About this Research Topic
The need to address the impact of environmental pollution on human health has never been clearer as highlighted by a growing number of air-pollution-related illnesses and deaths. To identify the most appropriate approaches to preventing and/or modulating the effects of pollution toxicity on humans, it’s important to improve the understanding of the specific biological and biochemical mechanisms by which harmful atmospheric pollutants affect disease risk. In a future scenario of increasing health and environmental concerns, one of the most fascinating and currently interesting challenges faced by scientists is to unravel the complex interaction between pollutants acting simultaneously with heterogeneous mechanisms of action and the complicated nature of human tissues that can respond differently to the same dangerous agent.

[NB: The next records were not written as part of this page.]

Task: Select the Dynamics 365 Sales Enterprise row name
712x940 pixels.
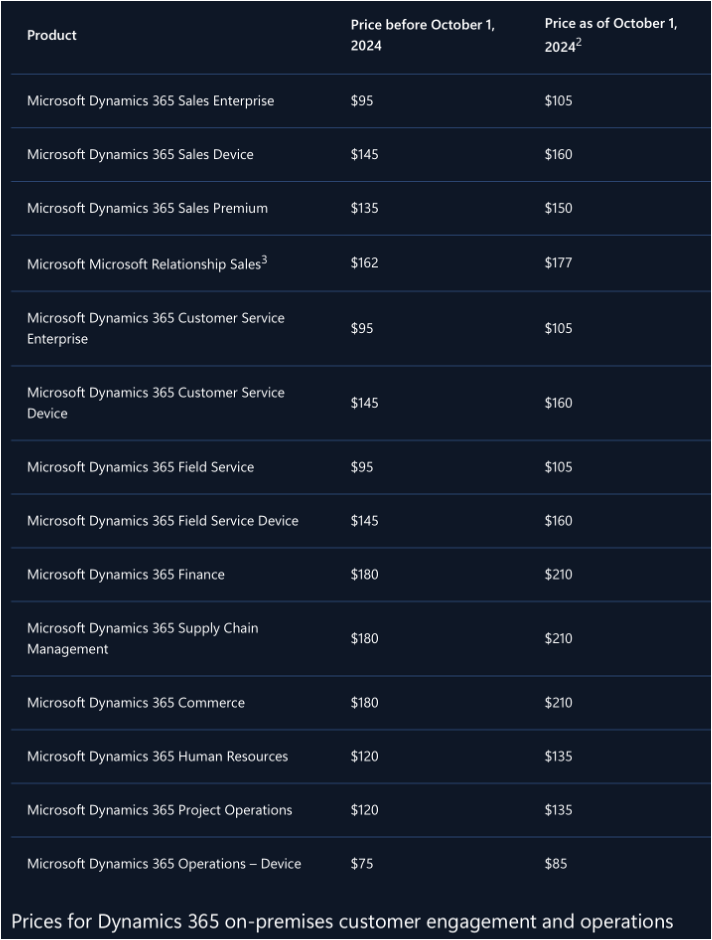Action: click(150, 101)
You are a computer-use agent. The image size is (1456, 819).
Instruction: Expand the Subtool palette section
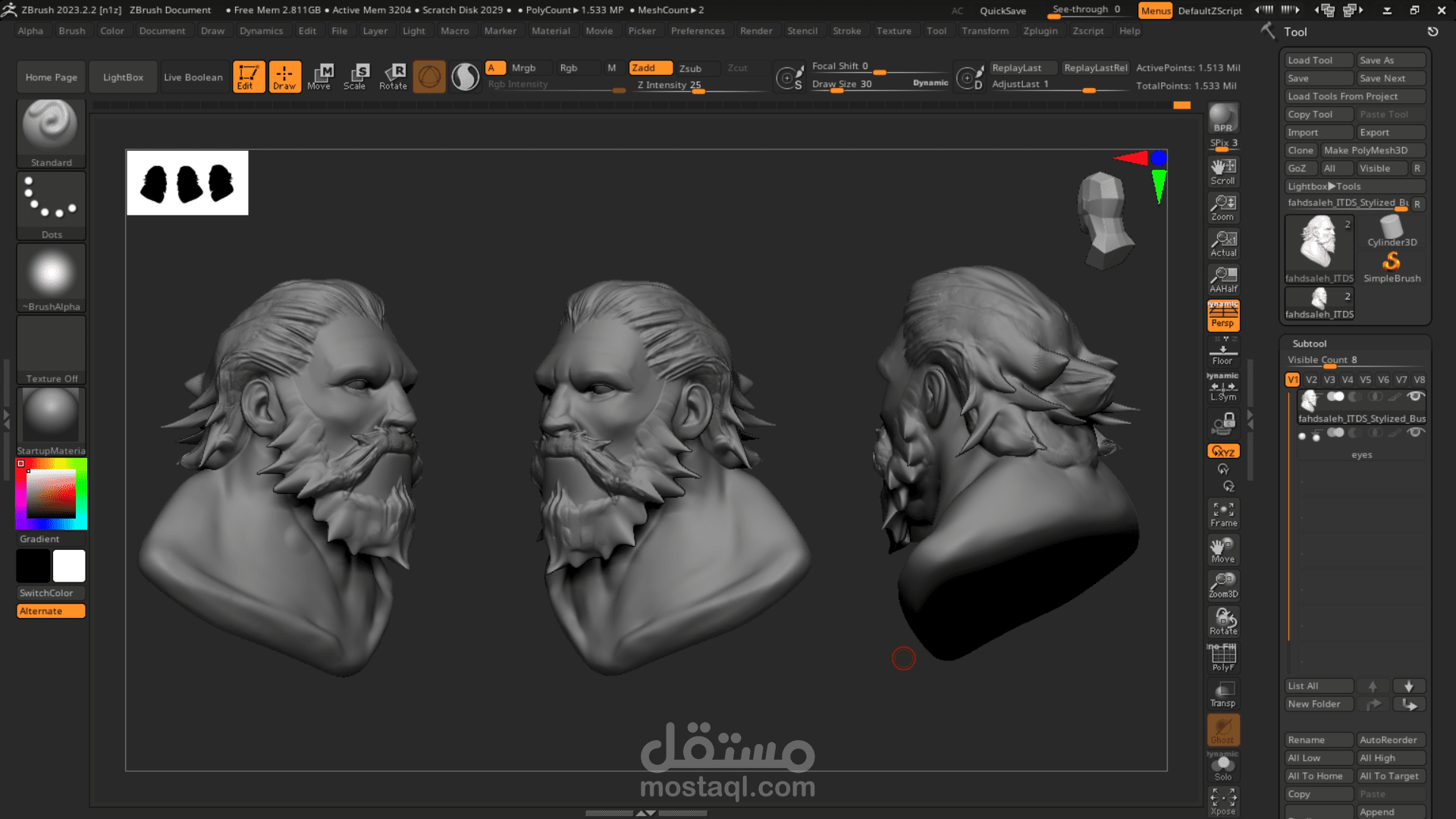click(x=1310, y=344)
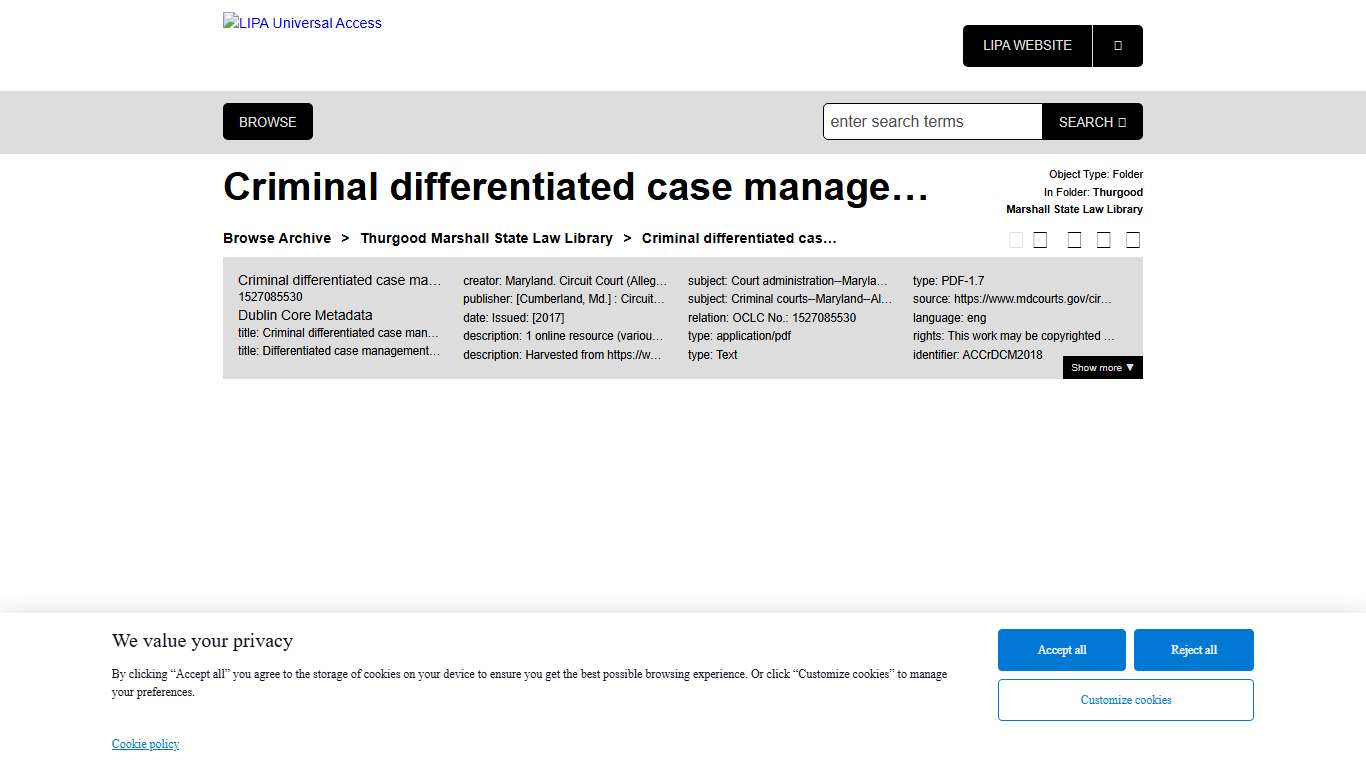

The current Research Topic encourages the submission of different kind of manuscripts - Original Research papers, Reviews, Mini-Reviews, Commentaries, Hypothesis and Theory papers, Opinion manuscripts that will include recent and state-of-art progress and achievements on the links between health conditions and pollution toxicity at a molecular and cellular level.
Areas to be covered in this Research Topic may include, but are not limited to:
• Understanding impacts of pollution toxicity on specific organ conditions i.e. skin, lungs, heart, etc
• Improving understanding of the connections between pollution and impaired neurodevelopment and cognitive ability
• Biomarkers
• Biomonitoring and adverse/toxic health effects
• Air, soil, water and biota chemical pollutants and health
• Microplastics
• Chemical stressors
• Ecotoxicology
• Environmental epidemiology
• Environmental toxicology
• Environmental Epigenetics
• Environment-related "omics"
• Indoor and outdoor air pollution
• Risks and public health
• Metals and health
• Mechanisms of toxicity
• Pollution and oxidative damage
• Pollution and inflammation
• Exposome and premature aging
Keywords: Pollutants, antioxidant response, oxinflammation, inflammaging, neuroinflammation
Important Note: All contributions to this Research Topic must be within the scope of the section and journal to which they are submitted, as defined in their mission statements. Frontiers reserves the right to guide an out-of-scope manuscript to a more suitable section or journal at any stage of peer review.